US President Donald Trump yesterday confirmed that his CIA chief has held secret talks with North Korea's leader in Pyongyang, as the South said it was exploring paths to a peace deal with the nuclear-armed North.
Seoul's push for discussions on formally declaring an end to inter-Korean hostilities was the latest in a series of diplomatic initiatives involving the divided Korean peninsula that would have been unthinkable just months ago.
The flurry of activity has raised hopes for a major breakthrough from a pair of upcoming and potentially historic summits.
The latest shock move was CIA director Mike Pompeo's face-to-face meeting with North Korea's young leader, reportedly during the first weekend in April.
The surprise visit marks the highest-level contact between the United States and North Korea since 2000.
"Mike Pompeo met with Kim Jong Un in North Korea last week. Meeting went very smoothly and a good relationship was formed. Details of Summit are being worked out now," Trump tweeted.
Trump is expected to hold a summit with Kim by June.
"Denuclearization will be a great thing for World, but also for North Korea!" he added, regarding efforts to persuade North Korea to abandon its nuclear weapons ambitions.
Kim is expected to meet South Korea's President Moon Jae-In at a landmark meeting next Friday where discussion of a peace declaration is now on the cards.
Trump earlier said that the summit could, with his "blessing", explore a peace treaty to formally end the conflict.
The 1950-53 Korean War ended in an armistice rather than a peace treaty, leaving the two sides technically at war. The Demilitarised Zone between them bristles with minefields and fortifications.
But reaching any final treaty would be fraught with complications.
While the US-led United Nations command, China and North Korea are signatories to the decades-old armistice, South Korea is not.
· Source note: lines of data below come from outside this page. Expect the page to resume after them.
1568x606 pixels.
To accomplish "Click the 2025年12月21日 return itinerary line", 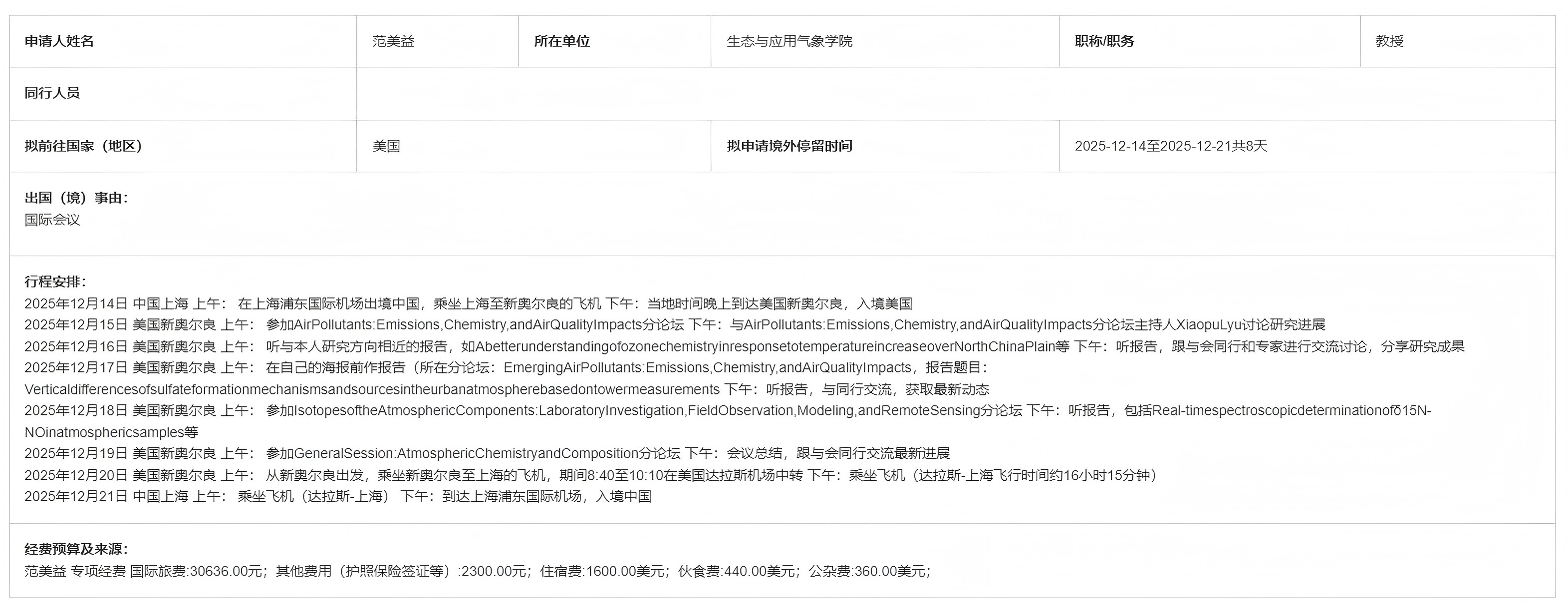I will [337, 496].
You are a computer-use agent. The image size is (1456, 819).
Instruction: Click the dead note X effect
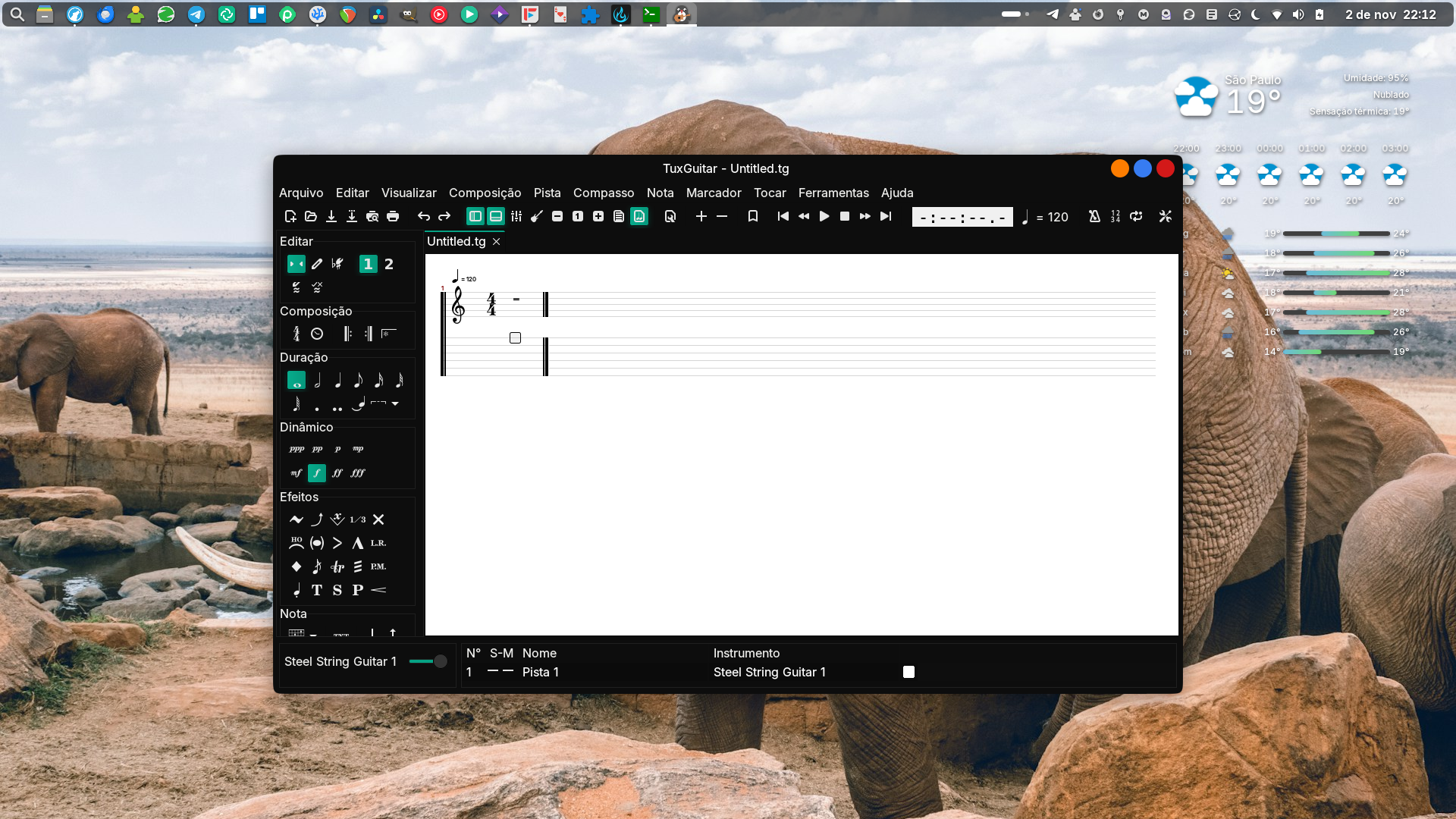[378, 519]
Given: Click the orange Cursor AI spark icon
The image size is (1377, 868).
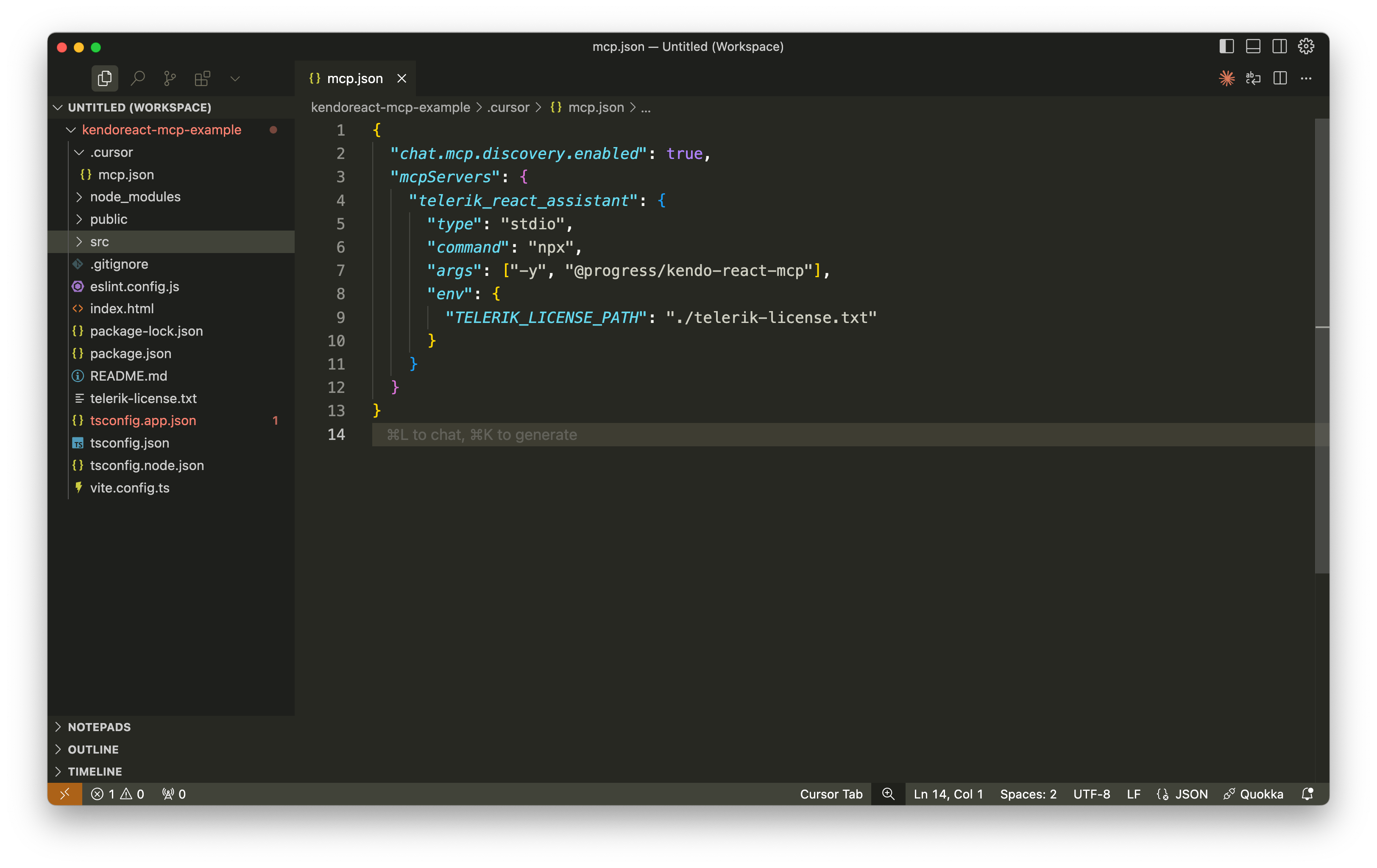Looking at the screenshot, I should tap(1226, 78).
Both Pyongyang and Seoul claim sovereignty over the whole Korean peninsula, but a treaty could imply mutual recognition of each other.
The North would be likely to demand the withdrawal of US troops, while the South's national security adviser Chung Eui-yong yesterday said that Seoul and Washington wanted to see Pyongyang give up its nuclear ambitions.
Analysts say North Korea would only give up nukes if it secures guarantee that US or its allies won't attack the country. Considering history and previous actions, it will be a tough task for Washington to assure that.